PROBLEM A: From the first of the entries further down, copy out word for word the lines starting with the line that contains "You are a GUI" and going on through the line that contains "The height and".

SOURCE DOCUMENT:
Aaah! I’ve lost my Tesla Key! I need a replacement now!! What can I do?!?!
If you’ve lost your Tesla Key, you have various options like using your phone and other (pre-set) RFID / NFC gadgets to open and unlock your car. If that is out of the question you can track and find your key with your phone, or have Tesla get you a new one. This can be pricey and time-consuming.
In this article I’ll go through the various steps you can take if you’ve lost your Tesla key, and discuss replacement costs (for all Tesla models) and technical stuff. I also found a nifty alternative for your car so that you can actually leave your card at home and forget about ever losing it! Check it out at the end!
- Use a Phone Key
- Track the Key
- Acquire a New Tesla Key
- Tesla Key Replacement Allowance
- Losing Your Key While You’re on the Road
- Frequently Asked Questions
- My Opinion
Use a Phone Key
The first thing you should do is to check if you can use your smartphone as your key. In some models, such as the Model 3 and Model Y, you can automatically lock and unlock your car using your phone key. It lets you open the car doors as you walk towards your car.
If the Walk Away Door Lock feature is activated, it locks the doors automatically when the vehicle senses you walking away from it. However, the phone key needs to have been set up previously because it requires a key card during set-up.
Track the Key
Secondly, try and track your keys. You can do this by launching the Tesla app and using it to find your keys. Your smartphone communicates with your Tesla key in much the same way as it does with a wearable device like a smartwatch.
If this doesn’t work, you should probably think of replacing it, which I’ll cover in the next section.
By the way, if you’d like to find out what you can do if your Tesla Key Card is Not Working, check out this related article that I wrote. I just went into further detail and thought it needed a separate article.
Acquire a New Tesla Key
You can buy a new key card from Tesla if you lose the old one. However, the bad news is that because Teslas are not your ordinary vehicle, you’ll have to go through lots of security procedures, checks, and verifications.
After you get a new card, you’ll need to have it programmed to your car and paired with your car’s Tesla mobile app. Make sure to do this so you can easily track your key in the future.
How To Get a Key Replacement
To replace your key, you can start by buying it online, although the keys sold don’t come pre-programmed in your vehicle. Programming will be done at a Tesla Service Center closest to you. If you’re not close to any, you can contact Tesla Customer Support and a Tesla agent will come to you and have it done at your location.
Also, you’ll need to test your new key and try to see if you can drive your car and ensure that it has synchronized correctly.

PROBLEM B: Turn the paragraph beginning "To replace your key, you can start by buying it online" in the lost Tesla key article above into a short bulleted list that keeps its main facts.

DATA RECORDS:

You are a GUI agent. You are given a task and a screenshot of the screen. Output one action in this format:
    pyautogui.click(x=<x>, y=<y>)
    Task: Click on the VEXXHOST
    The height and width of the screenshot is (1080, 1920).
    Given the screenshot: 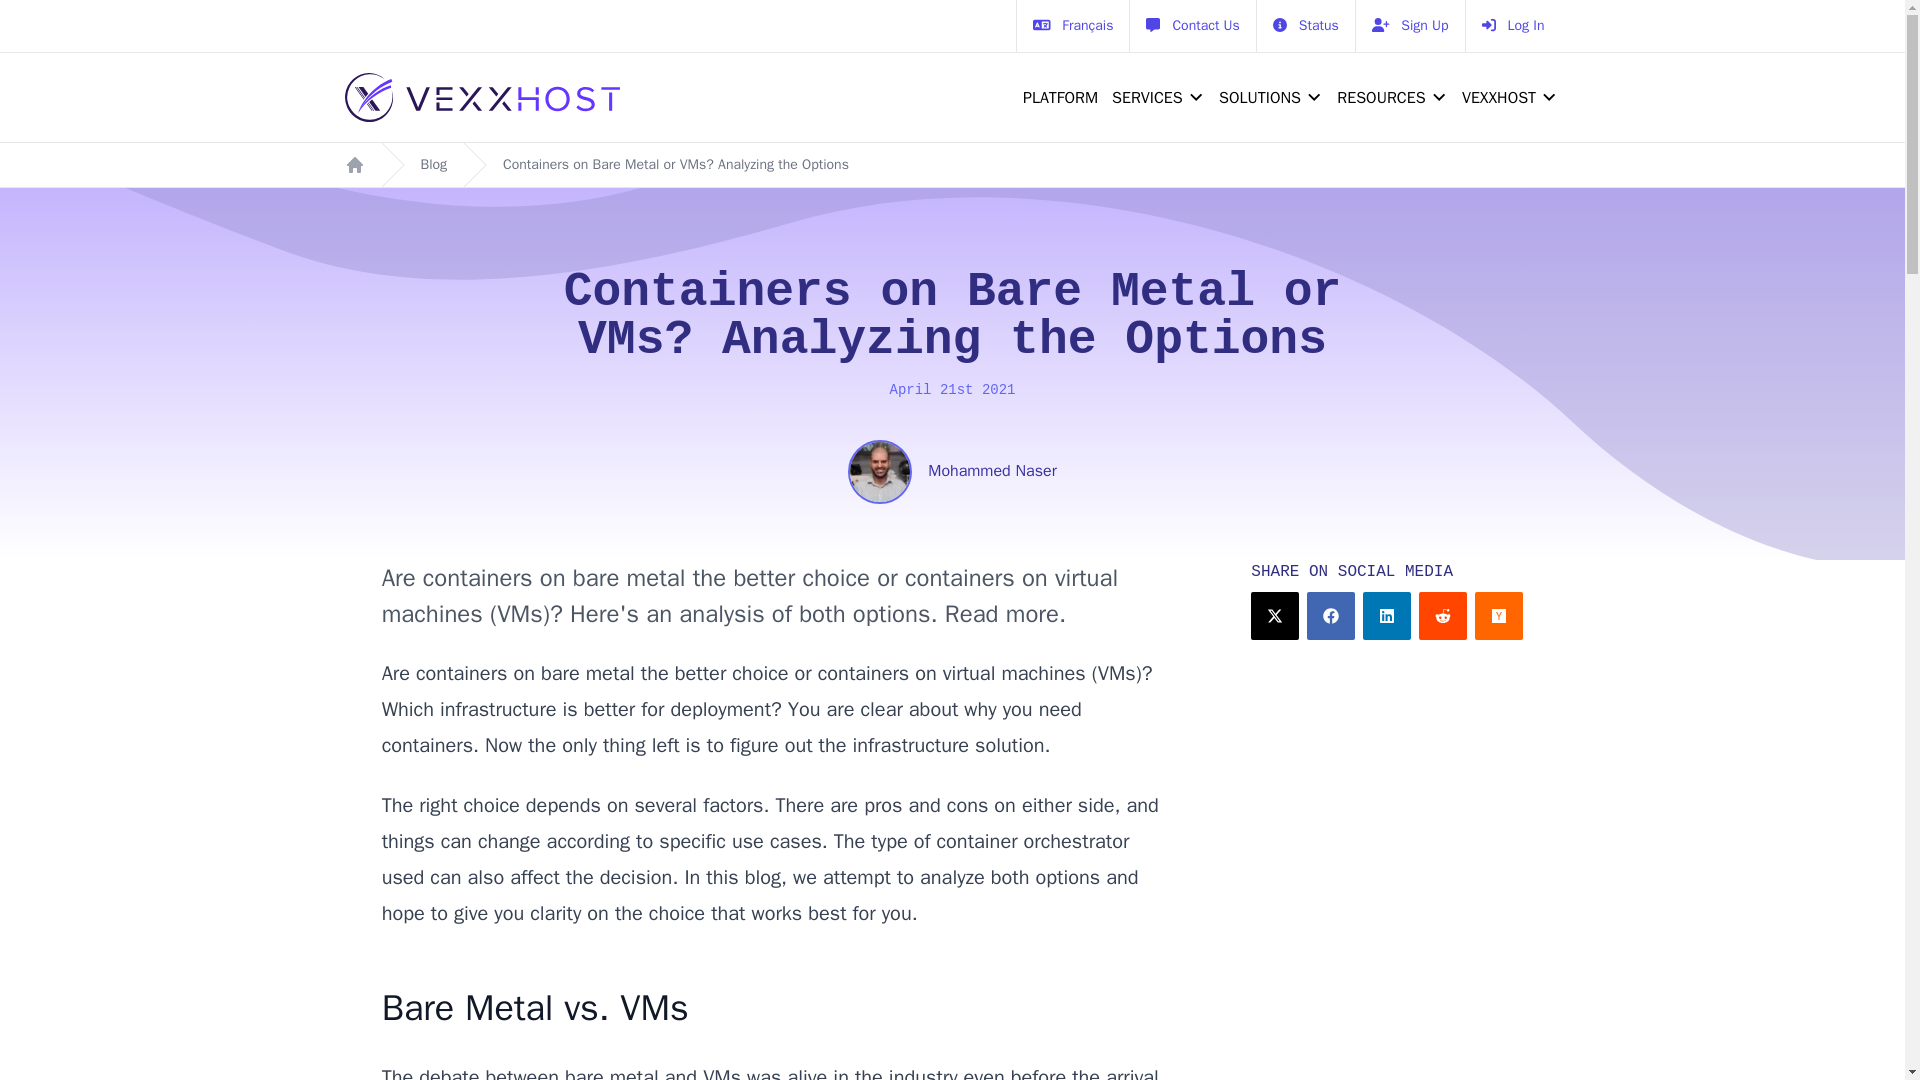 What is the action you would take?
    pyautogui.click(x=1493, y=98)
* * *
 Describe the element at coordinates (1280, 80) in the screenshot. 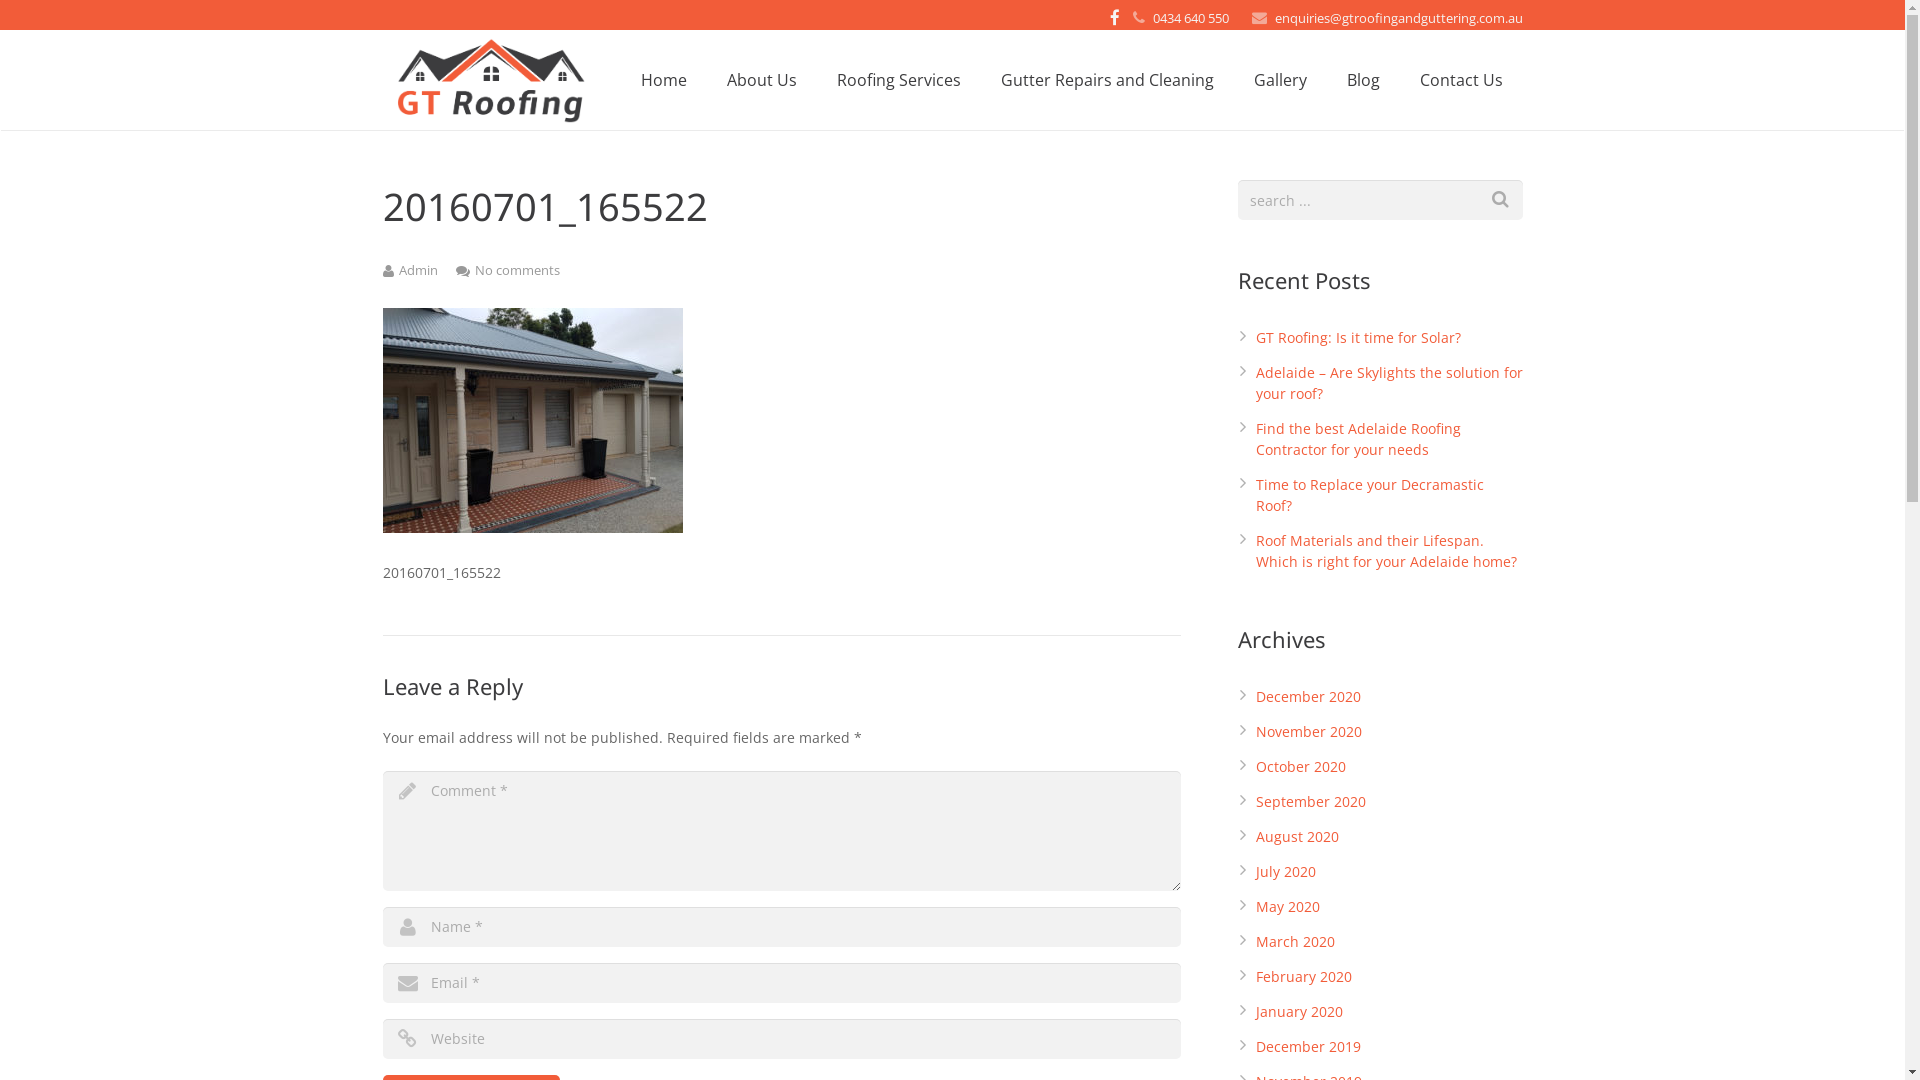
==
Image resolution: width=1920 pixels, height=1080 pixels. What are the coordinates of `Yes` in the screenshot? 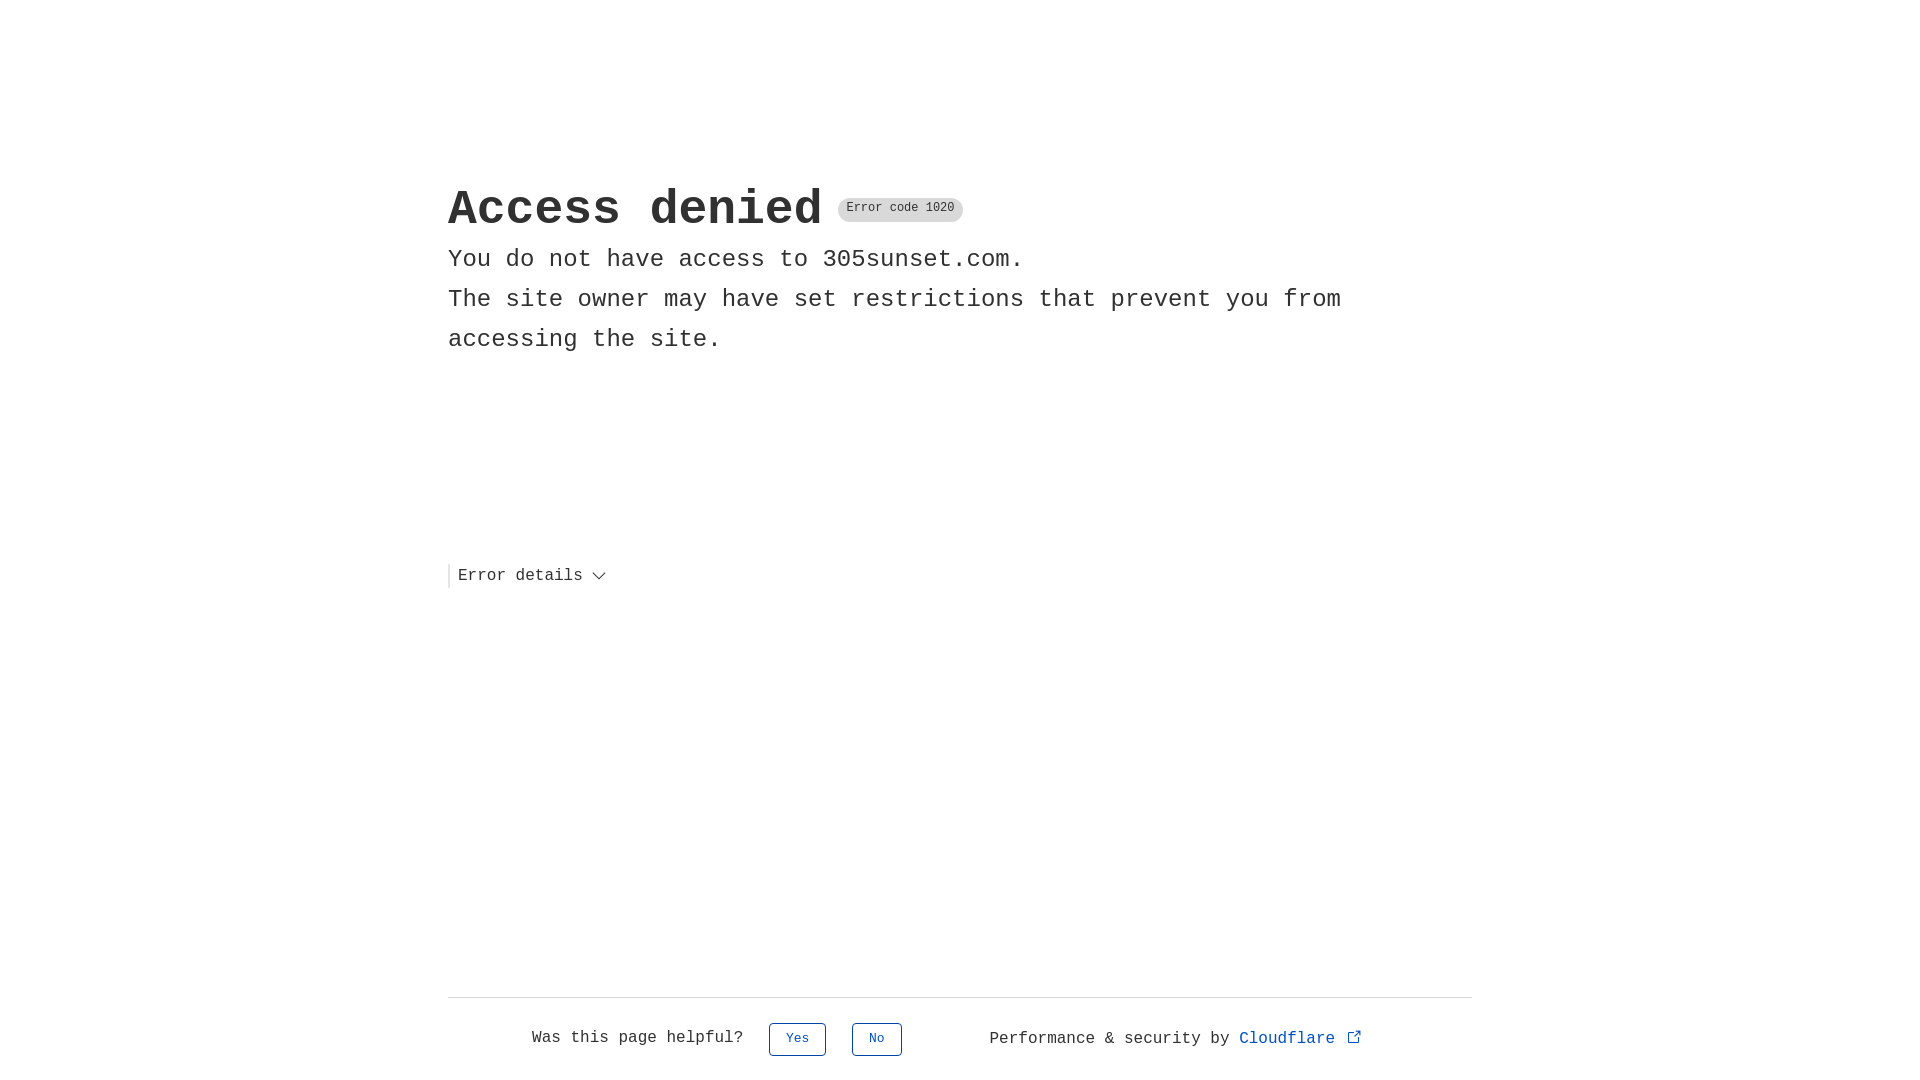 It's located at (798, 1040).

CORRECT ANSWER A:
You are a GUI agent. You are given a task and a screenshot of the screen. Output one action in this format:
    pyautogui.click(x=<x>, y=<y>)
    Task: Click on the VEXXHOST
    The height and width of the screenshot is (1080, 1920).

CORRECT ANSWER B:
- Buy a replacement key online; it won't come pre-programmed to your vehicle.
- Have it programmed at the nearest Tesla Service Center.
- If no service center is close, contact Tesla Customer Support, and an agent will program it at your location.